======== Input records ========

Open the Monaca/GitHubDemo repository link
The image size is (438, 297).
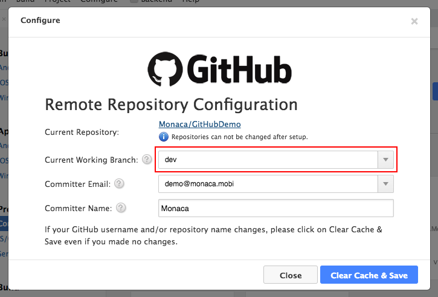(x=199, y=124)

========
======== Input records ========

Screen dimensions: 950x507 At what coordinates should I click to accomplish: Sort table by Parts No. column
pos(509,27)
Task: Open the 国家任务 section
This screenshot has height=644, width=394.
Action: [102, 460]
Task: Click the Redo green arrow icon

========

**What you will do:**
Pick out every line in the data above that contains the word "Open", and copy each of those lines in full.

**Written answer:**
Open the Monaca/GitHubDemo repository link
Task: Open the 国家任务 section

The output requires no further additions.